O governo brasileiro já se prepara para a possibilidade de uma onda migratória de equatorianos rumo ao Brasil. Presidente do Comitê Nacional para os Refugiados (Conare), Sheila de Carvalho diz que conflito no país sul-americano evoca crises como as ocorridas no Haiti e na Colômbia, em décadas recentes, e pode gerar novos deslocamentos.
A instabilidade enfrentada pelo Equador desde o dia 9 de janeiro foi deflagrada pela fuga de um dos mais temidos chefes do narcotráfico, Adolfo Macías, de uma prisão em Guayaquil. Motins em presídios, sequestros de policiais, ataques com explosivos e o assassinato de um promotor marcam a crise de segurança pública gestada no território.
“A gente precisa se preparar na frente humanitária, na frente de cooperação internacional e na frente de cooperação das forças de segurança”, afirma Carvalho. “Não só o Brasil como também o Mercosul serão fundamentais para dar suporte para o Estado do Equador e para a população equatoriana.”
Primeira mulher negra a presidir o Conare desde a sua fundação, em 1997, Sheila de Carvalho assumiu o comitê com mais de 136 mil pedidos de refúgios à espera de uma resposta. “Tínhamos a maior fila da história”, diz ela, que também é assessora especial do Ministério da Justiça e da Segurança Pública, pasta que abriga o Conare.
Além de coordenar forças-tarefas para atender à demanda expressiva, sua gestão passou a incorporar filtros voltados à análise de grupos sociais específicos, como é o caso de mulheres que vivem em países em que se pratica a mutilação genital feminina, para dar vazão ao acúmulo de solicitações de refúgio.
“Antes, o Conare era só um cartório de análise de processos. Hoje, a gente tem um mecanismo de proteção que analisa o processo e gera políticas públicas”, afirma Carvalho, que em dezembro passado viu o Brasil ser reconhecido como um país de referência pelo Fórum Global para Refugiados da ONU.
Em entrevista à coluna, a presidente do Conare fala sobre os desafios do país diante da crise do Equador, comenta a situação de haitianos e palestinos refugiados no Brasil e fala de sua expectativa para a gestão de Ricardo Lewandowski à frente do Ministério da Justiça.
A CRISE NO EQUADOR
O que acontece no Equador é um conflito que coloca em risco o próprio Estado de Direito. A gente já viu esse fenômeno em outras situações na América Latina gerando um fluxo migratório muito intenso para o Brasil. Talvez o Equador vá para um caminho similar.
Desde o início do conflito não houve solicitações de refúgio [que só podem ser feitas quando a pessoa já está em solo brasileiro], mas a gente tem uma análise de que elas podem vir. As pessoas não estão saindo de casa, há uma espécie de toque de recolher. A partir do momento em que elas conseguirem sair do Equador, há essa possibilidade.
Vejo muitos elementos parecidos com o Haiti, no sentido de que um poder paralelo toma conta de toda uma estrutura do Estado, e o Estado fica refém.

DADOS FORNECIDOS:
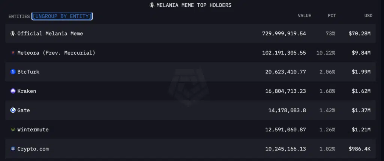Toggle Ungroup By Entity
384x161 pixels.
(62, 16)
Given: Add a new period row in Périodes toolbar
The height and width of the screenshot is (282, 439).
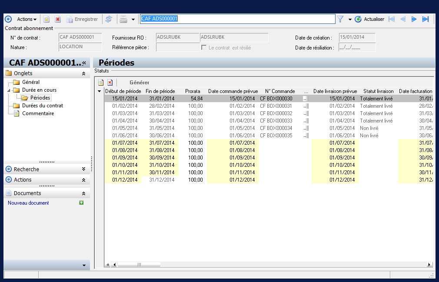Looking at the screenshot, I should (101, 82).

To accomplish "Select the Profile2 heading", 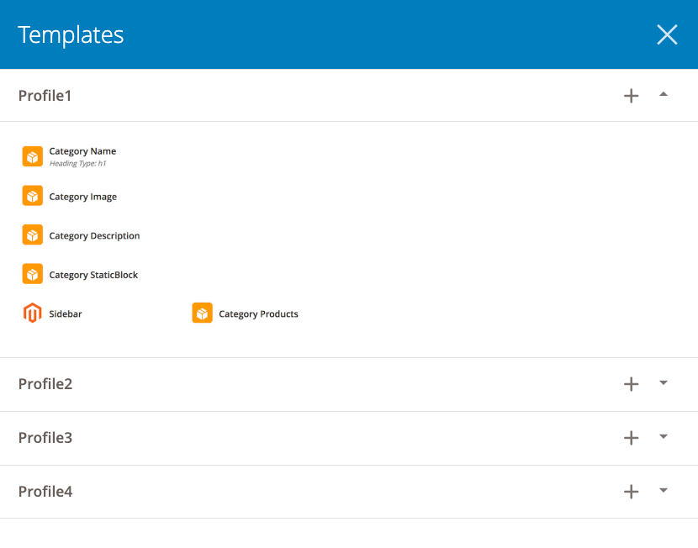I will [x=45, y=384].
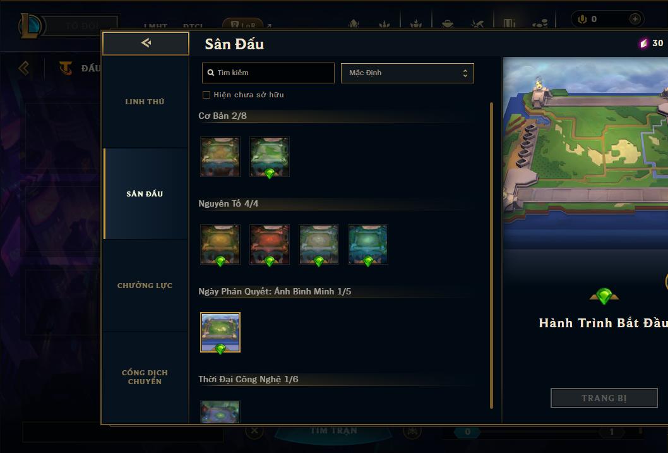Click the purple star shards currency icon
Screen dimensions: 668x453
[643, 43]
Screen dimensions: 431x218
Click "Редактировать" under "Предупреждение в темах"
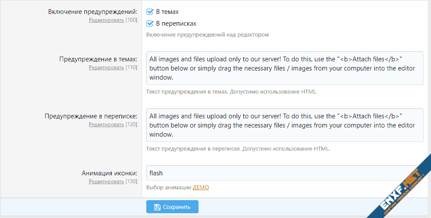click(x=106, y=67)
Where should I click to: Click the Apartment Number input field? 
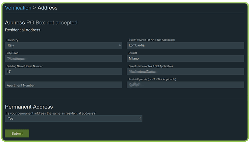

LISTA DE EXERCÍCIOS:
A) Reescreva o trecho do texto sobre a crise no Equador que vai de "A instabilidade enfrentada" até "gestada no território.", trocando "Guayaquil" por "Quito".
B) Dê continuidade ao texto sobre a crise no Equador e o trabalho do Conare a partir do ponto em que ele para.

RESPOSTAS POR TAREFA:
A)
A instabilidade enfrentada pelo Equador desde o dia 9 de janeiro foi deflagrada pela fuga de um dos mais temidos chefes do narcotráfico, Adolfo Macías, de uma prisão em Quito. Motins em presídios, sequestros de policiais, ataques com explosivos e o assassinato de um promotor marcam a crise de segurança pública gestada no território.

B)
Na Colômbia, havia uma situação de deslocamento forçado durante o período das Farc [Forças Armadas Revolucionárias da Colômbia]. As pessoas migravam porque estavam em cenários de alto risco. Algo similar pode ocorrer também no Equador, e os países da região têm que estar preparados para atender a essa emergência humanitária.
A GUERRA E OS PALESTINOS
Hoje não há muitas solicitações em aberto porque as pessoas não estão conseguindo sair de lá [da Faixa de Gaza]. Aqueles que conseguiram chegar ao Brasil vieram junto da missão de resgate enviada pelo governo Lula.
Fizemos uma força-tarefa para identificar os casos de palestinos e israelenses que estavam no Brasil com solicitação de refúgio para conceder a medida de proteção internacional.
Uma vez considerada refugiada, abre-se a possibilidade de os familiares conseguirem um visto para se unir a essa pessoa no Brasil. A questão da reunificação familiar é muito importante, e por isso que eu também quis acelerar as solicitações.
O Brasil é um Estado que reconhece palestinos enquanto refugiados, o que significa reconhecer que lá existe um conflito humanitário, que aquelas pessoas são cidadãs do Estado da Palestina e que elas são dignas e necessitadas de proteção internacional.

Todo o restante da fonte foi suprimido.